Há, inclusive, entendimento sumulado pela Turma de Uniformização de Julgados do JEC do Distrito Federal segundo o qual “os produtos de consumo adquiridos em país estrangeiro não gozam da mesma proteção jurídica outorgada pelas normas brasileiras de proteção e defesa do consumidor, destinadas aos negócios celebrados em território nacional”.
Outro ponto não considerado pelo PL são as implicações regulatórias da responsabilização do fornecedor nacional pela garantia de produtos adquiridos no exterior e não comercializados no Brasil.
A Resolução Anatel 715/2019, por exemplo, estabelece que todo produto de telecomunicação, para sua comercialização no Brasil, deverá estar em conformidade com as normas técnicas expedidas pela agência. Trata-se de regra que, assim como o CDC, vincula a atividade de fabricantes e importadores.
Não se pode exigir que um fornecedor nacional seja responsável por garantir/reparar um produto estrangeiro cuja fabricação se deu em desrespeito de normas técnicas que regulam suas atividades. Para prover tal garantia/reparo, o fornecedor doméstico poderá ser obrigado a oferecer assistência a produto fabricado em desacordo com as normas técnicas regulatórias e a recolocar no mercado, após o reparo, este produto irregular, o que não é nem remotamente razoável.
Também sob o viés comercial/econômico, o PL não parece acertar. O texto estimula a compra de bens fora do Brasil já que, de todo modo, tais bens serão garantidos pelos fornecedores nacionais (ainda que estes não os comercializem), que pagam tributos e geram empregos no Brasil. Num ambiente de consumo globalizado, o PL cria um cenário concorrencial desfavorável para o fornecedor nacional.
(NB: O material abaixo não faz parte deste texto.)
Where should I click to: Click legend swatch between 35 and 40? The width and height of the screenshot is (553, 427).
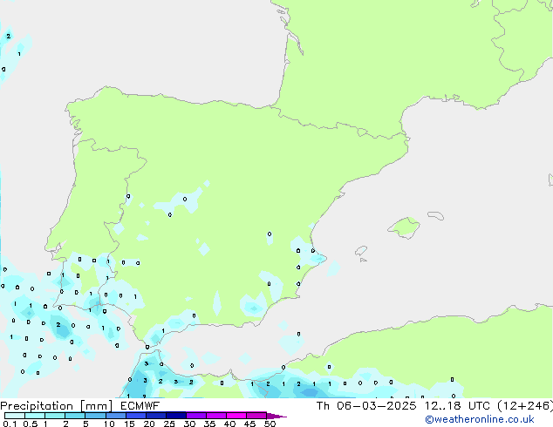pos(219,416)
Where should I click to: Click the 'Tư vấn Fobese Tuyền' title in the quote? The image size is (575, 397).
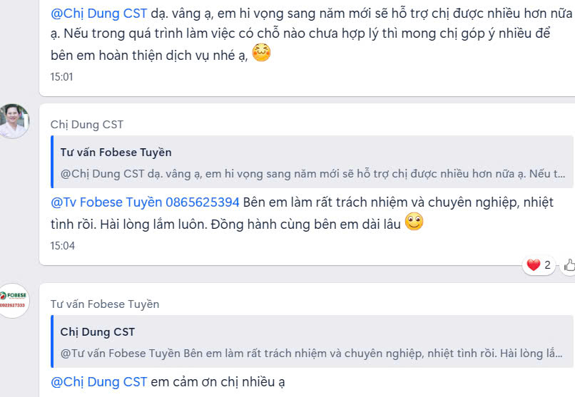point(116,152)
Esses são alguns aspectos aparentemente ignorados na edição do PL 2002/2020. O tema merece debate extenso, pois a alteração da norma na forma proposta traz reflexos relevantes para o mercado.
A conversão do atual texto em lei poderá resultar em incoerência dentro do próprio CDC, em prejuízos para os fornecedores brasileiros e, em última análise, para os interesses comerciais e econômicos nacionais.
Wanessa Magnusson de Sousa é advogada especialista em relações de consumo e sócia do escritório Nascimento e Mourão Advogados.
Pedro Henrique da Silva Montanher é sócio da área de Direito Empresarial do escritório Nascimento e Mourão Advogados.